Nichtsdestoweniger wurde gegen den Leiter der Wald-Schule im Mai 1994 Anklage erhoben - in der Beschuldigung heißt es, der Schulbetrieb verstoße gegen Artikel 43 des Privatschulgesetzes. Dieser Artikel verbietet jede Organisation, die den Namen einer Schule benutzt und um Schüler wirbt, es sei denn, diese hat eine behördliche Genehmigung. Das Verfahren ist noch anhängig, aber die scheinbare Willkür hat der Schule zusätzliche Unterstützung eingebracht. Befürworter der Wald-Schule in Bildungskreisen nehmen zur Zeit aktiv Einfluß auf die Legislative, um eine Änderung des Gesetzes zu erwirken, da es veraltet ist und in keiner Verbindung mit den Bedürfnissen der heutigen Gesellschaft steht. "Wir hoffen, daß Eltern und Kinder nach einer Revision des Gesetzes mehr Gelegenheit dazu haben werden, sich für das pädagogische System zu entscheiden, das ihnen zusagt", sagt Shih Ying, einer der Gründer der Wald-Schule.

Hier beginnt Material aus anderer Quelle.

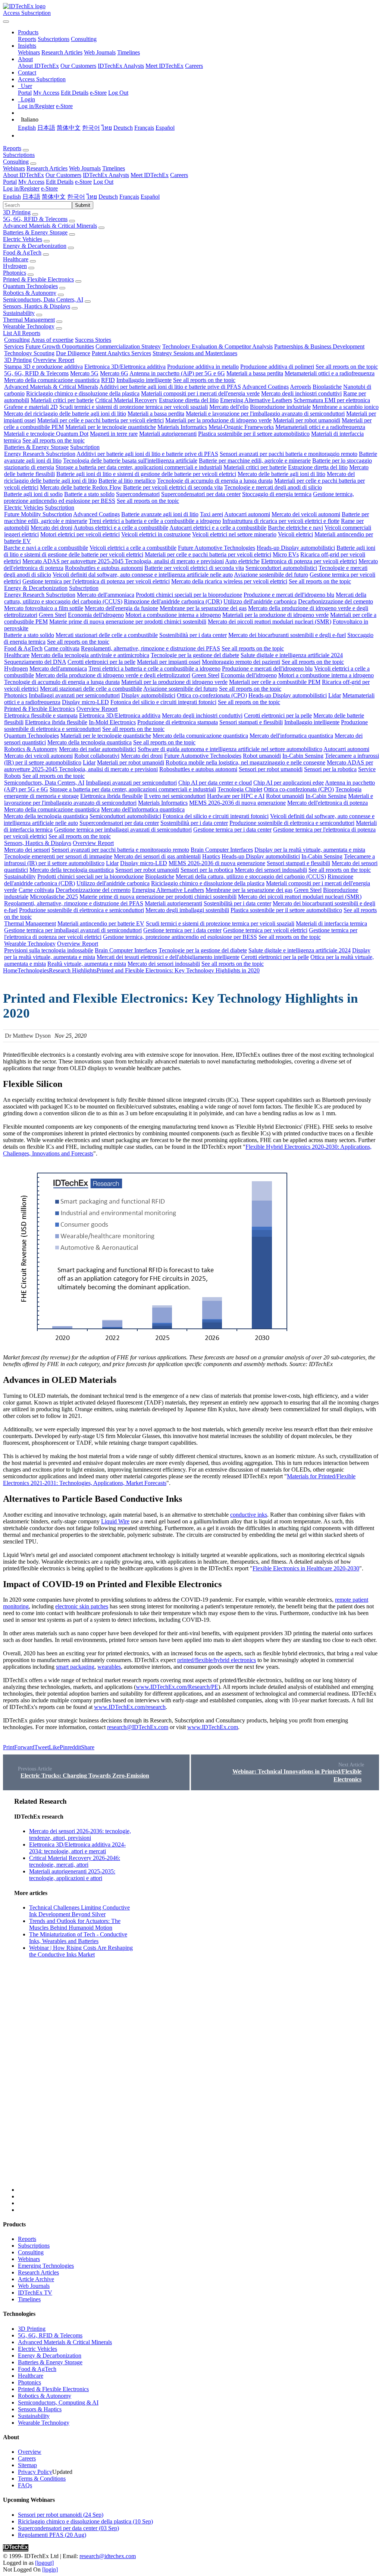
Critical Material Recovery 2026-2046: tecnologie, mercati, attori (74, 1861)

Etwas Hilfe könnte auch vom Erziehungsministerium kommen. In Reaktion auf die Diskussionen und Resolutionen, die anläßlich der Siebten Nationalen Erziehungskonferenz (Seventh Nation Conference on Education) im Juni 1994 verabschiedet wurden, einem Treffen, an dem 450 Pädagogen und Abgeordnete teilgenommen haben, versprach das Ministerium, Regelungen zur Legalisierung von Schulen, die alternative Lehrpläne und Unterrichtsstile anbieten, zu erstellen. Inzwischen ist aus dem Status der Wald- und Raupe-Schule für viele an der allgemeinen Debatte über eine Bildungsreform Beteiligte ein Cause célèbre geworden. Solange an beiden Schulen Unterricht stattfindet, fordern ihre Lehrmethoden seit langem akzeptierte - und seit langem kritisierte - Ansätze im öffentlichen Schulsystem heraus.